━━━ TEXTE FOURNI ━━━
« Ce vendredi 28 février, nous nous sommes réunis encore pour décider d’un préavis de grève, pour cette fois-ci 72 heures allant du 10 au 12 mars 2020 inclus, c’est-à-dire mardi, mercredi et jeudi prochains », a déclaré face à la presse Johnson Kouassi Zamina, le secrétaire général de la CNEC.  

« Nous pensons que les problèmes n’ont pas évolué et sont restés les mêmes, plus ou moins, parce que la première grève (campus mort) qu’on devait faire pour 48 heures avait pour objectif de résoudre les mauvaises orientations et mauvais traitements des réclamations des bacheliers 2019 », a dit M. Zamina.

En outre, soulignera-t-il, il y a un « refus arbitraire » du président de l’Université  Félix Houphouët-Boigny d’Abidjan pour la signature des dossiers du CAMES 2020, le problème de rétablissement des salaires de 14 enseignants chercheurs dont les ponctions de salaires et primes de recherche.

La CNEC dénonce également « les sanctions arbitraires des 16 enseignants à l’Ecole normale supérieure, puis les violations des textes législatifs et réglementaires, des libertés syndicales dans les universités, centres de recherche, grandes écoles et instituts ».

Suite à une rencontre avec le ministre de tutelle, et « n’ayant pas de retour, le bureau s’est réuni et a décidé un arrêt de travail de trois jours et sera reconductible si le ministre et le gouvernement n’ont pas réagi», a fait savoir M. Zamina.
━━━ DONNÉES FOURNIES ━━━
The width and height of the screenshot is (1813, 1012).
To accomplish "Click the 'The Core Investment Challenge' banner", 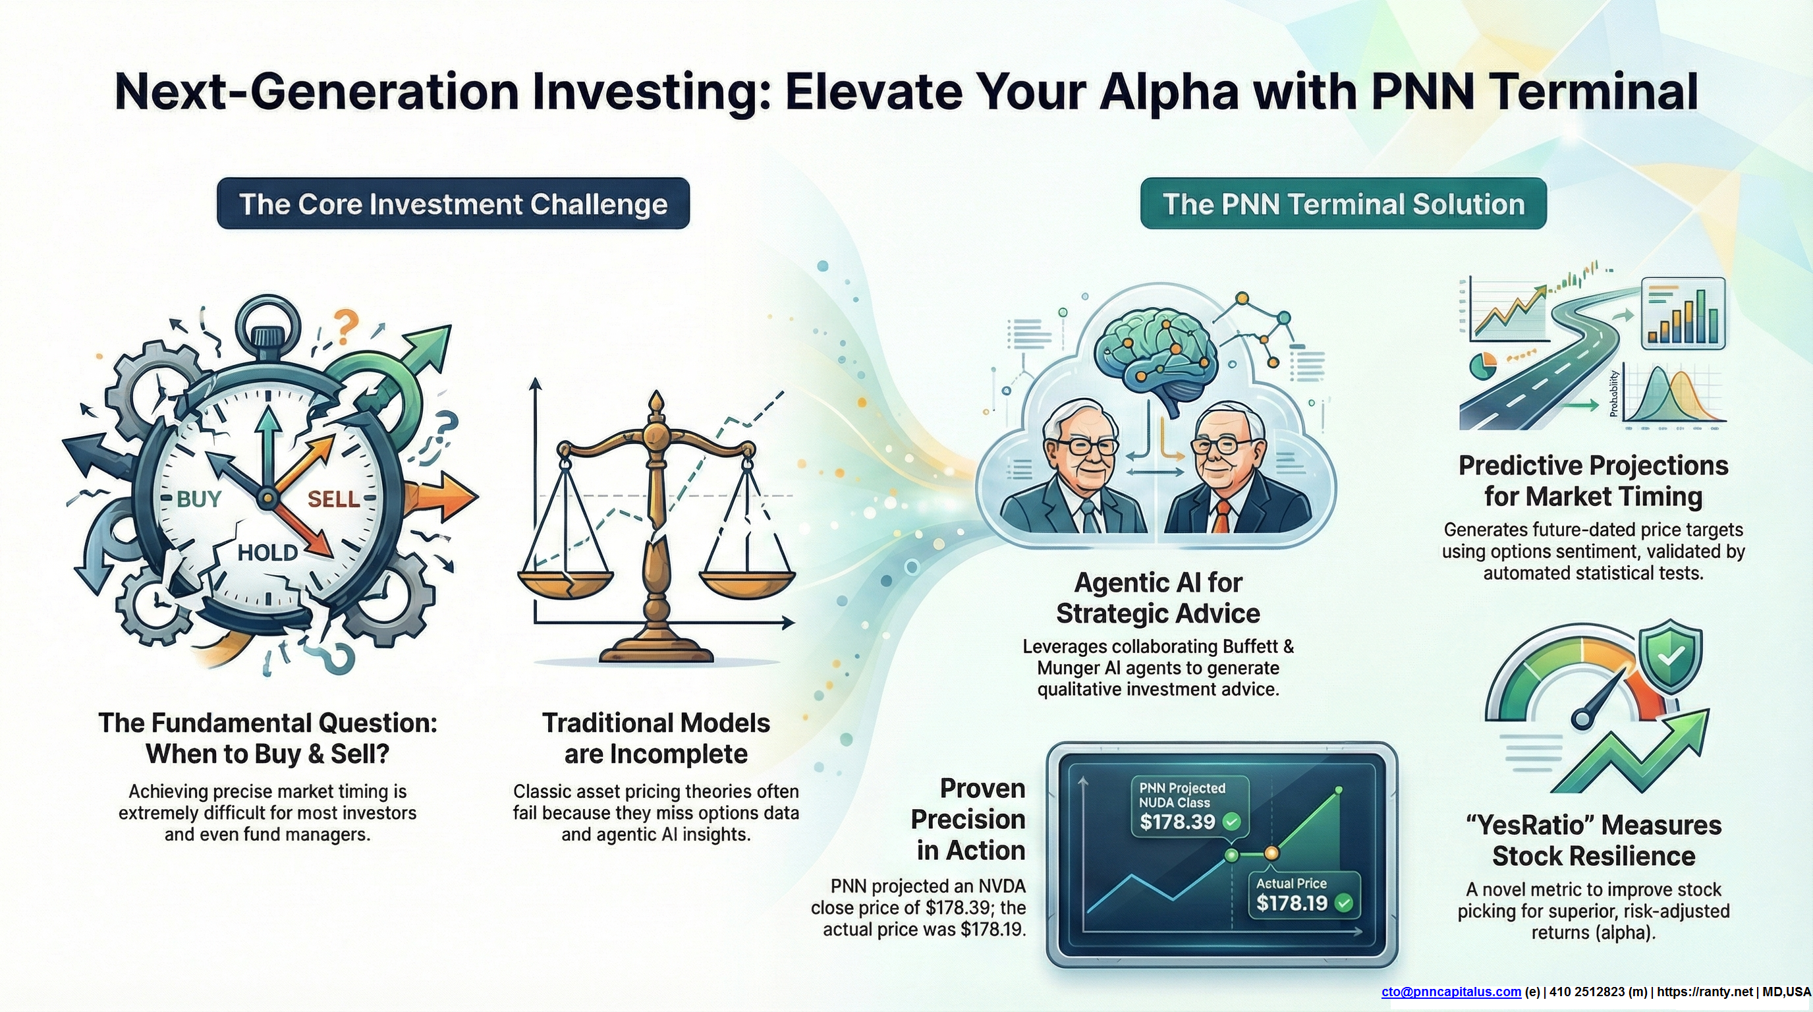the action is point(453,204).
━━━
━━━ DONNÉES FOURNIES ━━━
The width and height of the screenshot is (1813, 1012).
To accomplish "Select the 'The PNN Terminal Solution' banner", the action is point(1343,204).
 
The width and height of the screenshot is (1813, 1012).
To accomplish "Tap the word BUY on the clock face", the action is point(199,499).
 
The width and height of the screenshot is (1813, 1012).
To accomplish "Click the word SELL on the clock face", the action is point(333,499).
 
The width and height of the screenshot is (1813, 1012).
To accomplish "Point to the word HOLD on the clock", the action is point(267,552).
━━━
#### [VOTRE TÂCHE]
Extrayez, s'il vous plaît, le texte sur le préavis de grève de la CNEC et reproduisez-le en entier, mot pour mot. Les entrées constituent un contenu distinct du texte.

#### [VOTRE RÉPONSE]
« Ce vendredi 28 février, nous nous sommes réunis encore pour décider d’un préavis de grève, pour cette fois-ci 72 heures allant du 10 au 12 mars 2020 inclus, c’est-à-dire mardi, mercredi et jeudi prochains », a déclaré face à la presse Johnson Kouassi Zamina, le secrétaire général de la CNEC.  

« Nous pensons que les problèmes n’ont pas évolué et sont restés les mêmes, plus ou moins, parce que la première grève (campus mort) qu’on devait faire pour 48 heures avait pour objectif de résoudre les mauvaises orientations et mauvais traitements des réclamations des bacheliers 2019 », a dit M. Zamina.

En outre, soulignera-t-il, il y a un « refus arbitraire » du président de l’Université  Félix Houphouët-Boigny d’Abidjan pour la signature des dossiers du CAMES 2020, le problème de rétablissement des salaires de 14 enseignants chercheurs dont les ponctions de salaires et primes de recherche.

La CNEC dénonce également « les sanctions arbitraires des 16 enseignants à l’Ecole normale supérieure, puis les violations des textes législatifs et réglementaires, des libertés syndicales dans les universités, centres de recherche, grandes écoles et instituts ».

Suite à une rencontre avec le ministre de tutelle, et « n’ayant pas de retour, le bureau s’est réuni et a décidé un arrêt de travail de trois jours et sera reconductible si le ministre et le gouvernement n’ont pas réagi», a fait savoir M. Zamina.